# Start of DATA SHOWN
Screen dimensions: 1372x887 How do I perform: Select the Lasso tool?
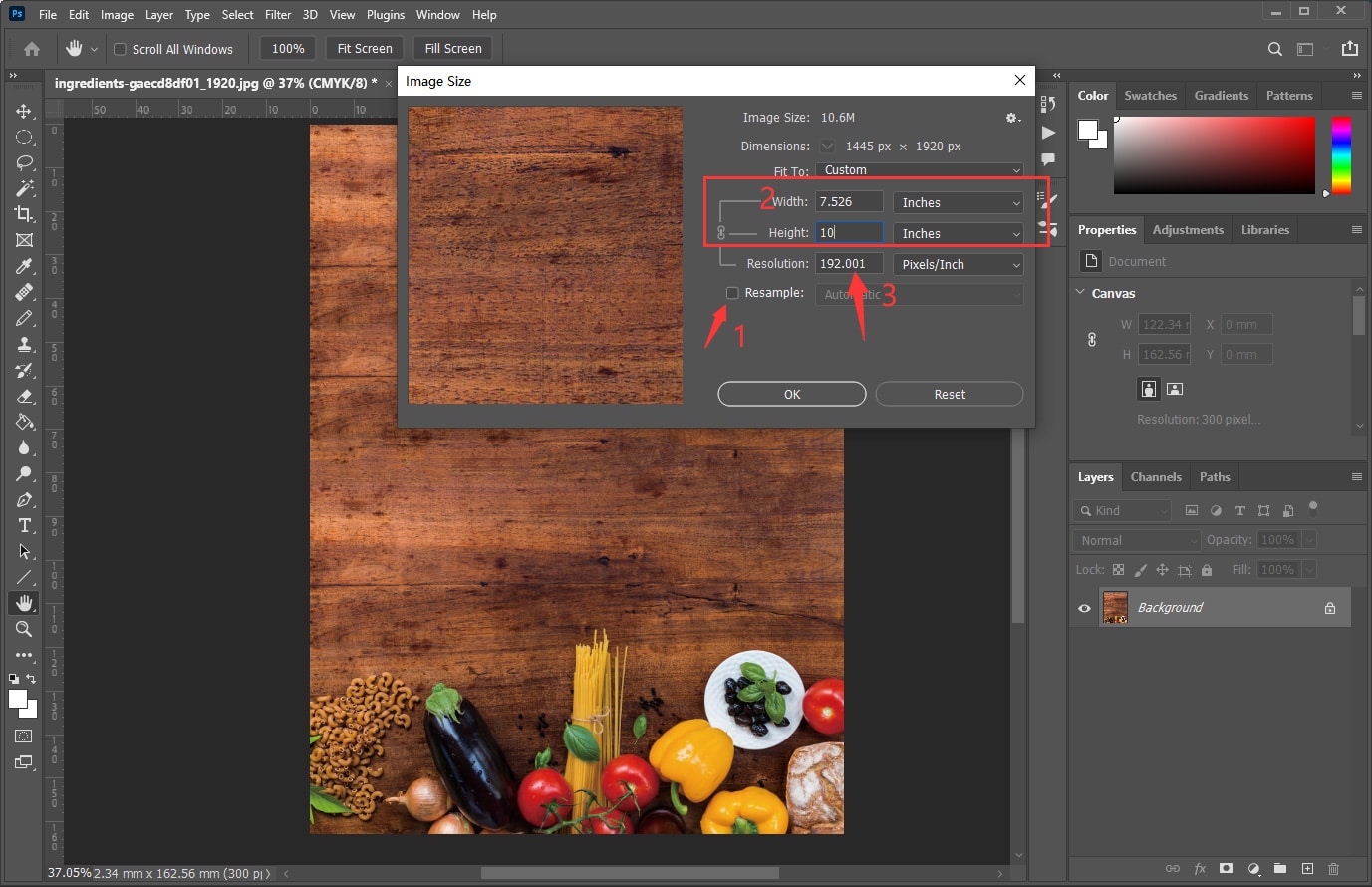pyautogui.click(x=24, y=162)
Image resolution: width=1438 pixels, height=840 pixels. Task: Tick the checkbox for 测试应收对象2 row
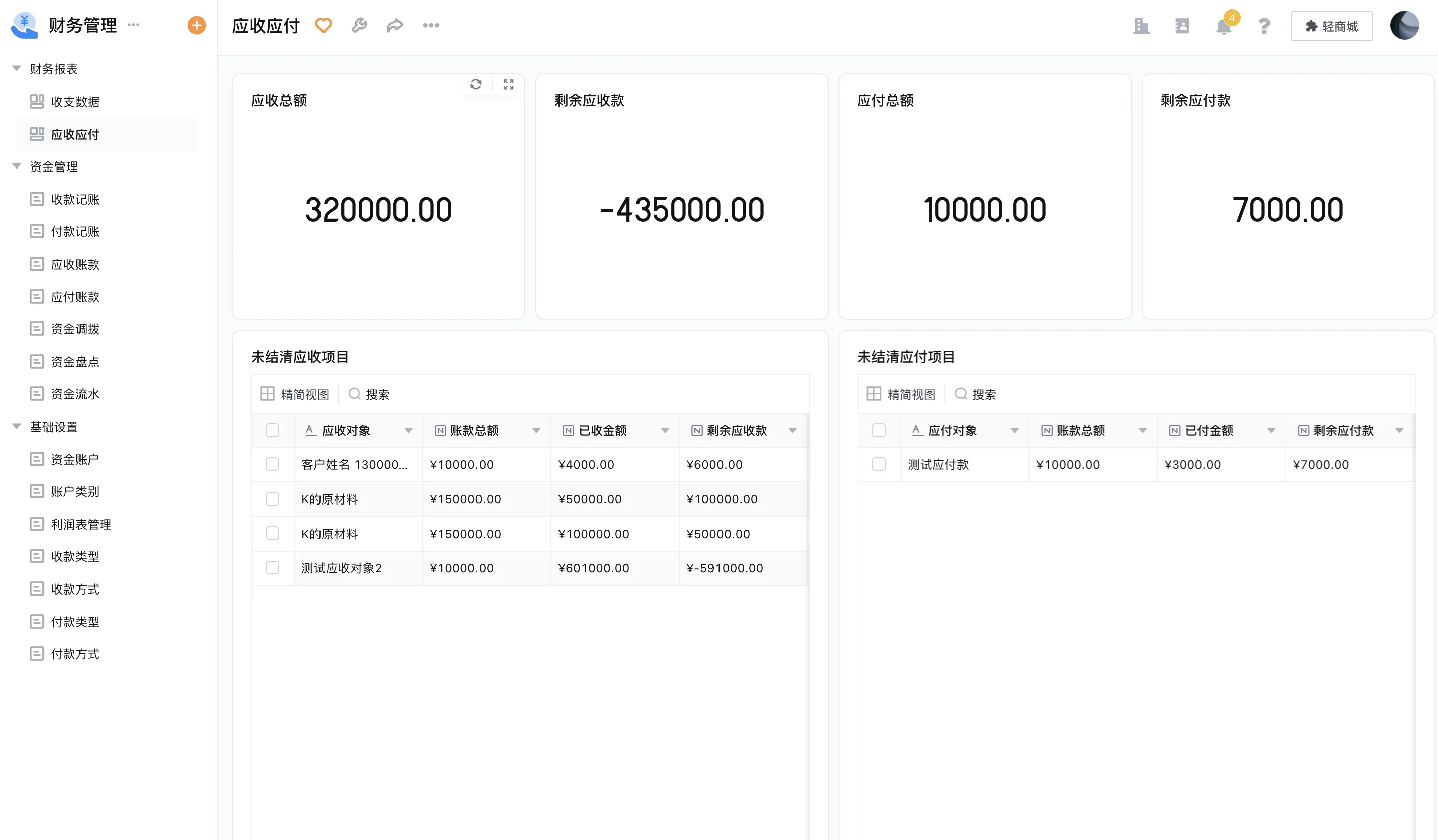click(272, 568)
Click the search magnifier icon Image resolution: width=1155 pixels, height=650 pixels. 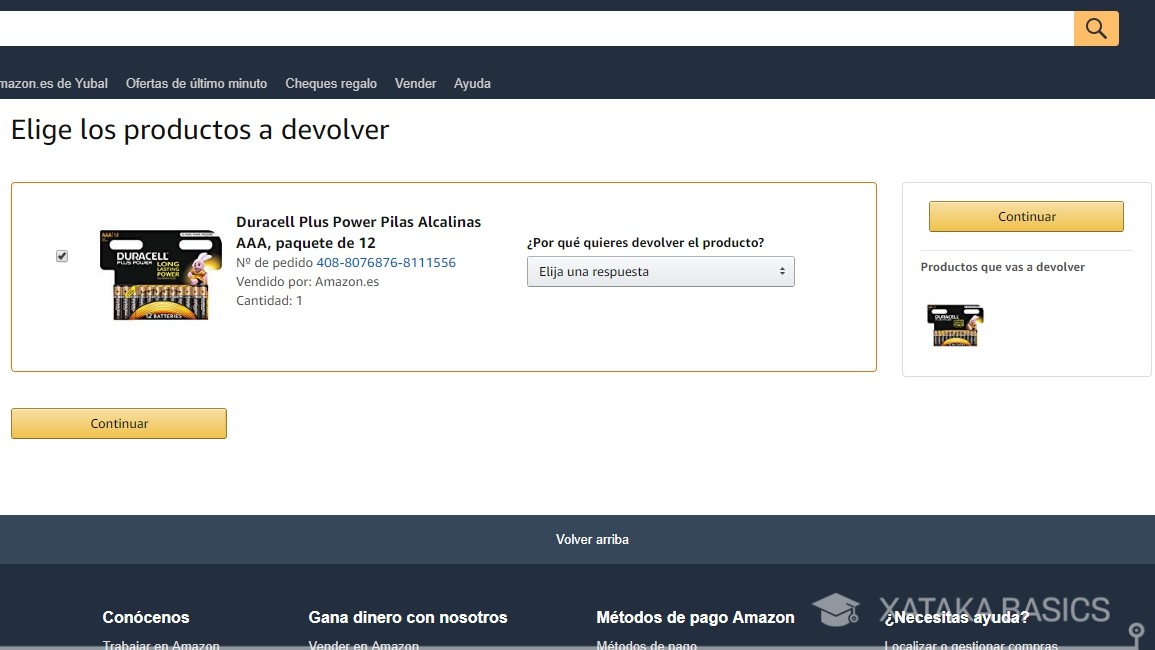[1096, 28]
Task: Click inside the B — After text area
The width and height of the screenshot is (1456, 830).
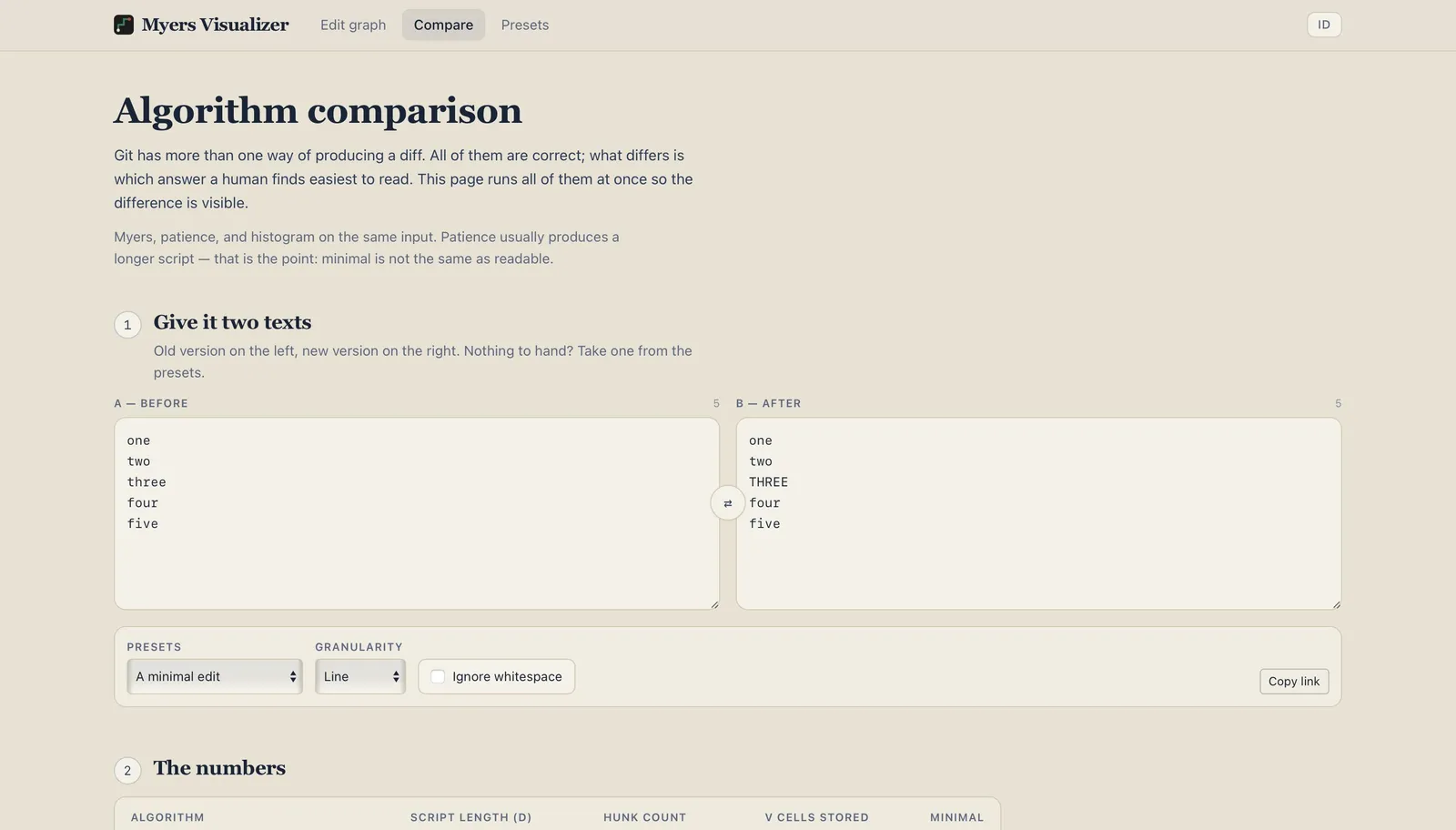Action: 1038,513
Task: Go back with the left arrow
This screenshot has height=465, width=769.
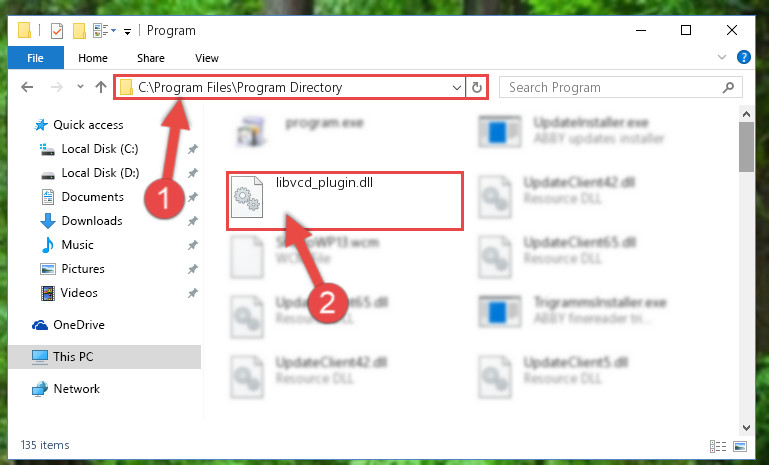Action: [27, 87]
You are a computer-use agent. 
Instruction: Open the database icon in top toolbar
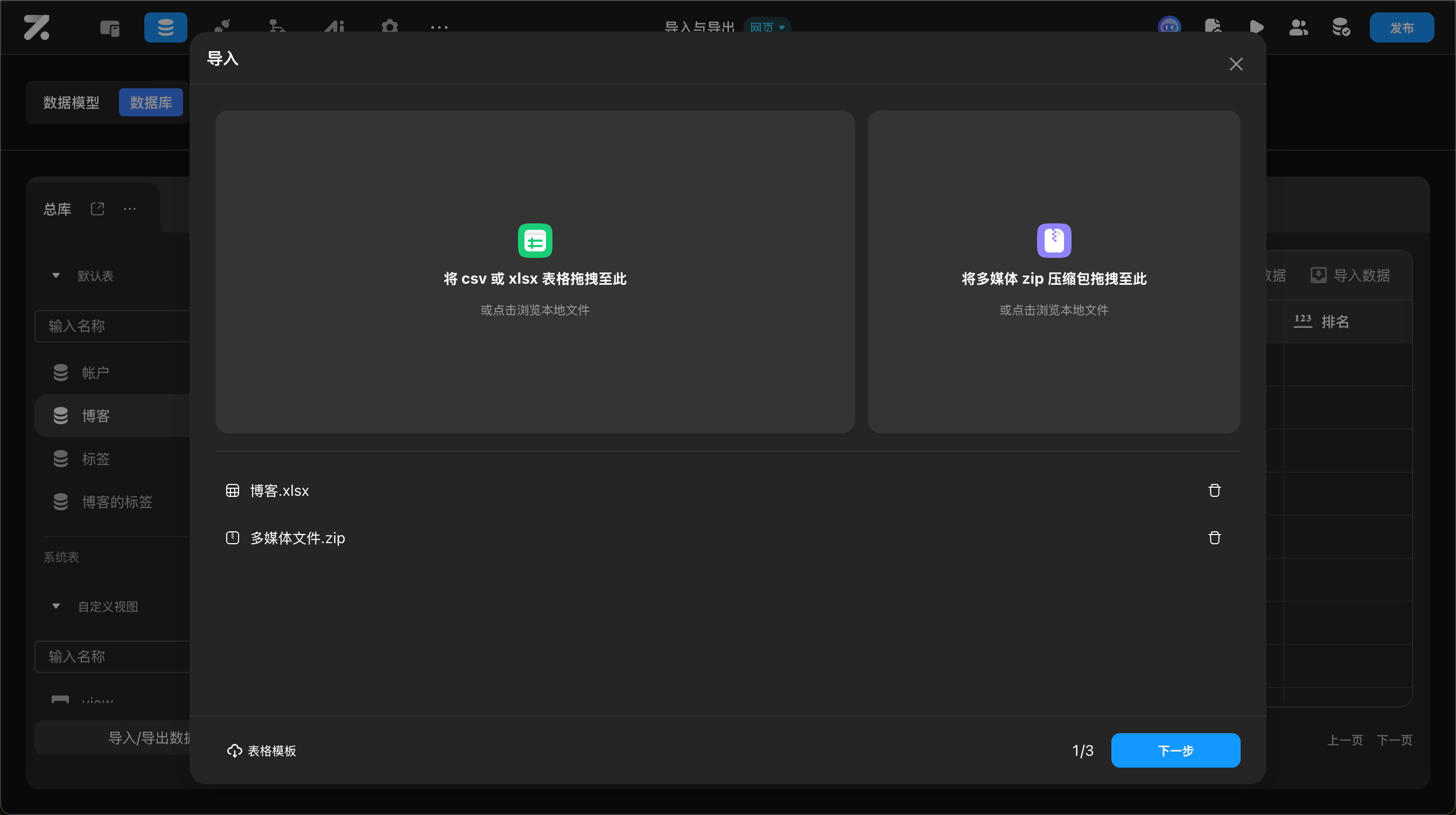(166, 27)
# End of DATA SHOWN
Write out again, word for word, the material from the line with "Task: Go back with the left arrow" through the end of the material, including that first line. Leave the pictures out.

Task: Go back with the left arrow
This screenshot has height=465, width=769.
Action: [27, 87]
You are a computer-use agent. 
Instruction: Open the database icon in top toolbar
(166, 27)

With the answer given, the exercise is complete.